YOUR GOAL
Every line in the entries that holds the word "الموقع" counts toward the answer, which should be a single number.

= = = = = = =

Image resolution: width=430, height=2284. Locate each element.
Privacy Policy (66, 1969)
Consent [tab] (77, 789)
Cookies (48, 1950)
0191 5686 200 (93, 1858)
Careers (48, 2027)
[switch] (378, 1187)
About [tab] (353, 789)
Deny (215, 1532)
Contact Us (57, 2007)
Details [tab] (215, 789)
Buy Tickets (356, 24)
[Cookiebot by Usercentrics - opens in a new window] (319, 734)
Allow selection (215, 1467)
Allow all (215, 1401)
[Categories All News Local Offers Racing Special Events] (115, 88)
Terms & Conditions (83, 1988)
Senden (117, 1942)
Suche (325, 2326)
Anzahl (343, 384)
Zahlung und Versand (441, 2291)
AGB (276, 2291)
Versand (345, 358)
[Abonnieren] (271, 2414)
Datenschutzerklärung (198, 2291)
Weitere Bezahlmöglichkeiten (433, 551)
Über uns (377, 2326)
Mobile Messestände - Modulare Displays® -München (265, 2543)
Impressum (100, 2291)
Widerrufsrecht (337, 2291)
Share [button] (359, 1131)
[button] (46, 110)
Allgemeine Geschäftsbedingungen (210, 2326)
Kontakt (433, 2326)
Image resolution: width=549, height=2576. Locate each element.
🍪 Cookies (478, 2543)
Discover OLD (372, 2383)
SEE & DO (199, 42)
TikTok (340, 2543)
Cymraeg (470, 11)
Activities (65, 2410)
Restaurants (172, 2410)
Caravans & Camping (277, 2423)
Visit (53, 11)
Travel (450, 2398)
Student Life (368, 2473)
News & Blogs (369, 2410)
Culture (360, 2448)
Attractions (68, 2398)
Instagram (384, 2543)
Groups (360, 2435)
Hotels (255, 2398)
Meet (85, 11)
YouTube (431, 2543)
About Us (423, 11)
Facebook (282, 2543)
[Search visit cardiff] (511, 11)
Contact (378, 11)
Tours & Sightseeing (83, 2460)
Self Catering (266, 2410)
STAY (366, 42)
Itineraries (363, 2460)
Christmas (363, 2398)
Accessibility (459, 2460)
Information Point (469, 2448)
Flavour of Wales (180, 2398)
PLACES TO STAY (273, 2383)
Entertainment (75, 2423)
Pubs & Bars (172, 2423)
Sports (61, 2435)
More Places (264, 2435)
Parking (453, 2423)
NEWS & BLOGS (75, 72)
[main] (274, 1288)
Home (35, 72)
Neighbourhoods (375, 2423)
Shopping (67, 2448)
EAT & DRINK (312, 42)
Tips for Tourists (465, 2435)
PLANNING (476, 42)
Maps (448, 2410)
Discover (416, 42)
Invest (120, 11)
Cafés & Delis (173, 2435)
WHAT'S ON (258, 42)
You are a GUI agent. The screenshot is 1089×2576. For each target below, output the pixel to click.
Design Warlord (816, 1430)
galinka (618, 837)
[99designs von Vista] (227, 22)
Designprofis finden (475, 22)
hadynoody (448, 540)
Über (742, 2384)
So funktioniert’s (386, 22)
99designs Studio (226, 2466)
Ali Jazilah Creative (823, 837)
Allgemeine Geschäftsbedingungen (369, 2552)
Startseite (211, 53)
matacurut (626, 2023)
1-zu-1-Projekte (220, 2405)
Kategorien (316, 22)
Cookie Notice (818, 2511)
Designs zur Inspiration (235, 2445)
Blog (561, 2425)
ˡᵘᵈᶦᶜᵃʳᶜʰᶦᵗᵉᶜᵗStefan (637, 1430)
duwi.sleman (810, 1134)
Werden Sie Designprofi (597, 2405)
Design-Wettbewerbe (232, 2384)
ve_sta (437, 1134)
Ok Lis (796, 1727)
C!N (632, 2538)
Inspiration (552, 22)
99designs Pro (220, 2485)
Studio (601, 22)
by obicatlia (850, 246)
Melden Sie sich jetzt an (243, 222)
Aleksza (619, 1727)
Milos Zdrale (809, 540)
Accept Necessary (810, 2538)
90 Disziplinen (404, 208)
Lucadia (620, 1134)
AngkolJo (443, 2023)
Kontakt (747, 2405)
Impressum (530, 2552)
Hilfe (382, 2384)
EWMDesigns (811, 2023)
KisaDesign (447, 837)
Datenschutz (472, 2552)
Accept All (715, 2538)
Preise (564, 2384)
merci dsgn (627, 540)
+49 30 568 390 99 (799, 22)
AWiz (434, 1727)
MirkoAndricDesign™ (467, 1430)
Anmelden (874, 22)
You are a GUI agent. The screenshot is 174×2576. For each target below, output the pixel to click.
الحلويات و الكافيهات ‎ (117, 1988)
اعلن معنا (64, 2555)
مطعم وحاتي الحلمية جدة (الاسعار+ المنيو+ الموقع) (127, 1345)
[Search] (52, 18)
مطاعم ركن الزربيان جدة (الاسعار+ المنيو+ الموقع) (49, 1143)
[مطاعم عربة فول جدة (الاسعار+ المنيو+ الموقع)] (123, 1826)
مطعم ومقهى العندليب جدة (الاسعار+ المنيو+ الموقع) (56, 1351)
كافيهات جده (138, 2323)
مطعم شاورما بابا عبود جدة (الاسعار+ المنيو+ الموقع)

= = = = = = =

EXERCISE OUTPUT
5